As rupturas que essas sinalizações espíritas têm com a história do Jesus dos Evangelhos é de uma profundeza abissal, na sua forma e nas suas consequências. Mostra-nos, basicamente, como o espírita deve seguir seu caminho:

  1. Não acreditar que sua história é uma de pecados inamovíveis que o antecede e que não lhes pertence. Jesus não se eximiu de encarnar na humana condição para mostrar como, mesmo sujeito às nossas injunções, poderíamos nos libertar de nossas dores. E, sim!, nossas dores nos pertencem porque fomos nós que as cultivamos em outras eras. Pertence-nos ainda mais sua solução;
  2. Não esperar milagres no sentido de um momento mágico que converta martírio em glória. Tudo se transforma pelo trabalho. E todo trabalho no bem traz boas obras. O momento do término do sofrimento é o momento certo, nem mais, nem menos. Trabalhar, orar e esperar. Bom é guiar-se por Jesus, seus exemplos, suas palavras e suas inspirações, ou as de seus mensageiros, porque, chegado o momento da libertação, frequentemente precisamos de condução no caminho para a luz, já que sua prolongada ausência nos desacostuma os olhos. 

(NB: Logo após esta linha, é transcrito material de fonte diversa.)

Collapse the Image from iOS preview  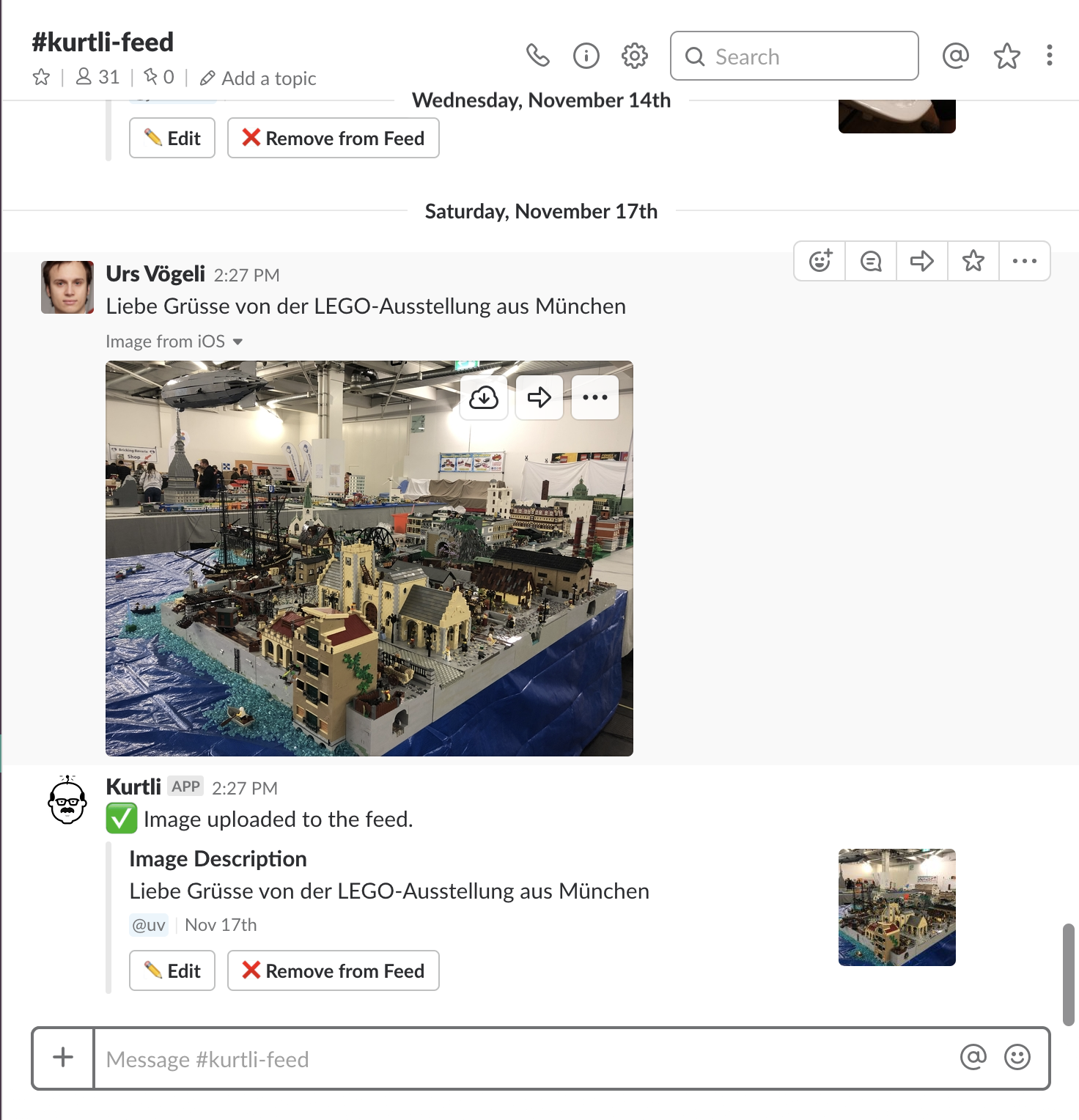pyautogui.click(x=237, y=342)
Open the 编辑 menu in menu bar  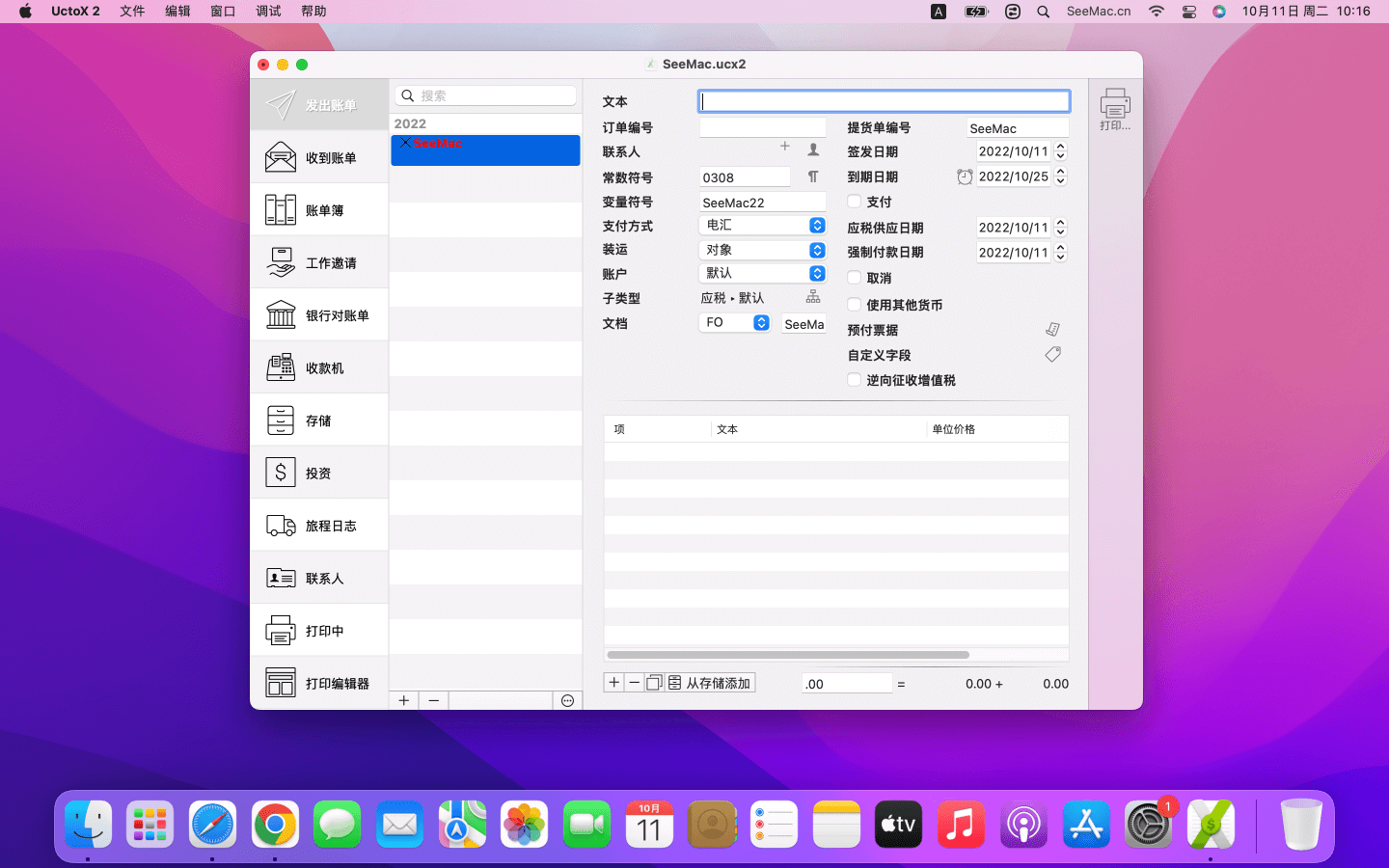point(177,12)
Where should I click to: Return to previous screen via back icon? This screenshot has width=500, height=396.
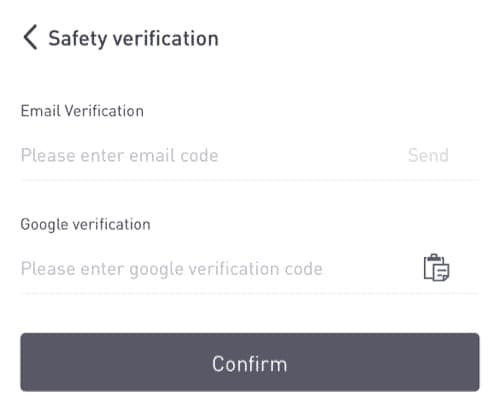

  3. Não acreditar em salvação proveniente de uma pessoa outra que não nós mesmos. Ninguém nos salva de nada. Salvamo-nos a nós mesmos, instruídos e acolhidos aqui e acolá por mestres espirituais. Nem tão pouco acreditar que a tal salvação seja da noite para o dia. As múltiplas reencarnações estão aí para mostrar o quanto o caminho é longo, e necessário é nascermos de novo, e de novo, e de novo, e de novo... até a aquisição autêntica do último aprendizado.

Há quem se esmere em interpretar a bíblia de tal forma que o Jesus dos Evangelhos fique claramente espírita. Não tenho estudo para esse mergulho. Deixo aos hermeneutas espíritas de plantão o aprofundamento no tema. Fico, inicialmente, satisfeito em deformar a interpretação católica, reformando Jesus Cristo e devolvendo um Mestre que, para mim, é mais aceitável. Orgulho de alguém que não quer aceitar a verdade da Escritura? Não, isso é fisiológico. Todos nós mastigamos a realidade com os nossos próprios sucos digestivos e só assimilamos aquilo que podemos, segundo o organismo cognitivo que temos no momento.